Shaw is a unique Washington slum. It has not tall tenements as does New York’s Bedford-Stuyvesant, nor huge rambling frames houses as does Cleveland’s Hough. Instead its residents are crowded into the tiny rooms of two and three story row houses, such as those that have been restored to expensive quaintness in Georgetown and on Capitol Hill or have fallen under the wrecker’s boom and bulldozer in Southwest.

Over 30 years ago.
But the thing that got me were the stories of Bates Street from the 60s to the mid 80s. “The District of Columbia Revelopment Land Agency voted yesterday to sell 89 properties in the Bates Street NW area, for years one of the city’s worst slums for $422,100.” (Feb 1 1978 C2) Oh there is corruption, poor repairs, hopes dashed, proposals to raze the block, city mismanagement and Marion Barry. This is best captured in “U.S. Blamed by Barry for Bates St. Inaction.” (May 3 1984 B1) There are quotes from city managers who say work will begin on Bates that summer, but later you read that it doesn’t get done. You read that Bates is on a downward spiral and the houses turn out to be money pits for the individuals who buy them.
Semi-update= Later I found a September 3rd 1980 piece by William Raspberry “Coming and going in the District” talks about gentrification in the Shaw and Logan Cirlce (same thing) area.
Shaw- Gentrifying (at least) Since 1980!

3 thoughts on “Shaw: Gentrifying since 1986”

  1. I believe, that some gentrification started to happen here around that time (1986) and then never really took off. It started because the U Street, Shaw and Mt. Vernon Square metro stations were announced or broke ground. They didn’t open until around 1991. When I was looking at houses in the late 90’s, I saw a historical report of housing sales for a block near U Street that I was looking at. It showed the houses jumped way up in price around the late 80’s/1990, then they went way back down and didn’t start to break even again until the around 98/99. I felt sorry for the people who bought high in the late eighties, because they were so happy just to break even, and if some of them only held out a few more years, they would have made a profit after all those years. I’m still not clear why housing values went back down so quickly in the period around 1990.

  2. The housing market all over the NE US saw a big runup in the late eighties similar to what we have seen recently, followed by general stagnation and drops in values in some cases.
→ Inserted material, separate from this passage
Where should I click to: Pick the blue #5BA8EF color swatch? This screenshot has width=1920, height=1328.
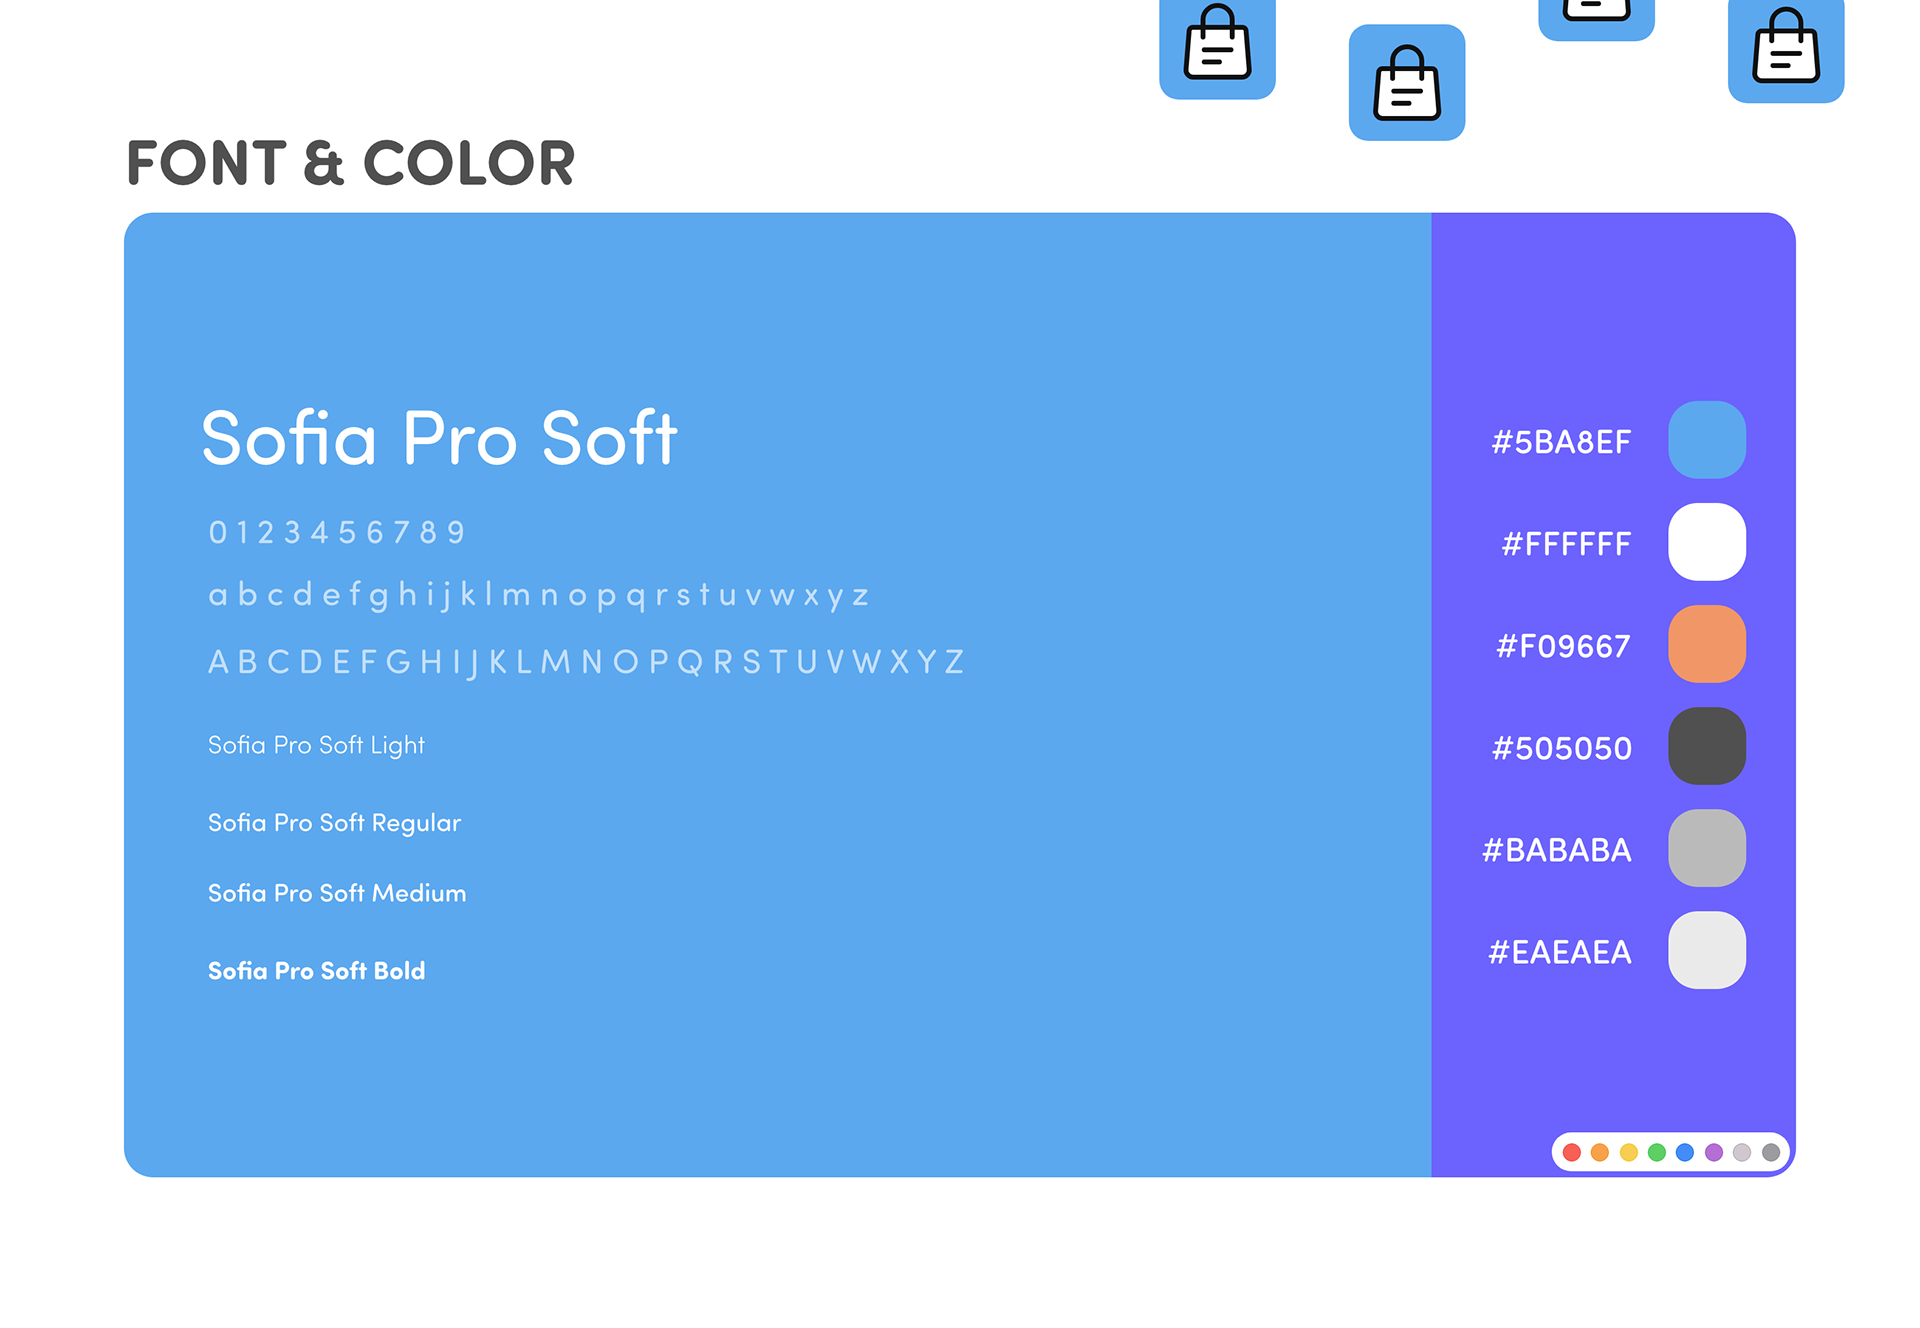pyautogui.click(x=1707, y=440)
Of course, in the mid-90’s the domestic stock market grew immensely, went down, and came back up, but has been stagnant for the last 5 years. The stagnation for housing coincided with a general economic recession in the US from 90-91. But it did not rebound the way stocks did, at least not until almost ten years later. I think the general principle learned from history is that markets cannot tolerate “irrational exuberance” as Greenspan says and will correct themselves when they are overheated to places they would have been if there was just simply slow, steady growth. The correction obviously is devaluation in homes or stocks and/or stagnation for a time until a market initiator starts them up again. Unless some new technology comes along, like the PC and software in the 80’s or the internet in the 90’s, the stock market will stay where it is. With homes, you could argue that low interest rates ignited the housing boom, but that seems to be going away slowly. If the housing market stagnates, history tells us that another initiator will have to come along to start it again but it could be a decade. I think market forces work faster than that now but it would be ignorant to think that stagnation or drops cannot happen given what history has taught us.

    You are really going full speed ahead on your research Marie!


  3. Yes, very interesting material! Seems like “gentrification” is overhyped by both its supporters and detractors. In reality, I don’t see that more than 10% of the homes have changed hands in the last 5 years (which is probably about the same level of stability as the neighborhood ever had). And… one big run-up in crime, a new drug on the streets like crack, or a housing bust and the neighborhood could easily revert to 1989.